Another reason that makes Ku-ring-gai unique. Ku-ring-gai is essentially a catchment to three surrounding national parks. It is a wildlife corridor between national parks and bushland valleys connecting the North Shore to the Hawkesbury to the north, Parramatta to the west and the Northern Beaches to the east.
Ku-ring-gai’s steep terrain and ridge-top development leads to greater flood risk from flash flooding. It is also a highly prone bushfire area.
Yet for past decades Ku-ring-gai’s geographic and ecological constraints have been blatantly ignored.
Ku-ring-gai’s environmental splendour has been significantly eroded in the last two decades as it has taken its fair share of medium density that has been built by demolishing swaths of potential heritage areas and ‘gardened and tall treed wildlife connectivity’. Its natural dominated landscape has been replaced by concrete, hard surface medium-rise apartments. And now locals fear more will be lost forever and irreversibly concrete the landscape forever.
The NSW government is determined to prioritise housing supply at all costs. It is determined to override local government democratic council planning to fast-track apartment blocks around transport hubs in the garden suburbs of Ku-ring-gai.
The acronym ‘TOD’ (Transport Oriented Development) has entered the language. It was created in late 2023 when the NSW Government announced its signature high density policy across Greater Sydney. It undemocratically bypassed Council zoning controls.

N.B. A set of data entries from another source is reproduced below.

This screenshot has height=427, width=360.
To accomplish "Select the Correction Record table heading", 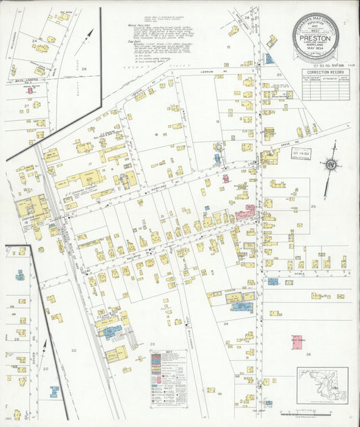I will point(326,72).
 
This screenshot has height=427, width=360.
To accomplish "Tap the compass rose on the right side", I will point(330,164).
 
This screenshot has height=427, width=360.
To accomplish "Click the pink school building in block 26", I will point(297,341).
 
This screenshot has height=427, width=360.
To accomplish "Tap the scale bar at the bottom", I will point(311,412).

Researchers Peter Mares acknowledges that housing is more complex than ‘the simple nimby-yimby divide’ would suggest. Yet few understand the complexity of housing in Ku-ring-gai.
The “missing middle”, a description that describes medium density (around 6 storeys) is hailed as a solution to high-rise residential towers. Yet this too can have devastating consequences for established garden suburbs like Ku-ring-gai with its Heritage Conservation Areas and heritage homes. How can residential heritage houses and streetscapes be respected, protected and appreciated into the future if it has a six storey apartments towering over them?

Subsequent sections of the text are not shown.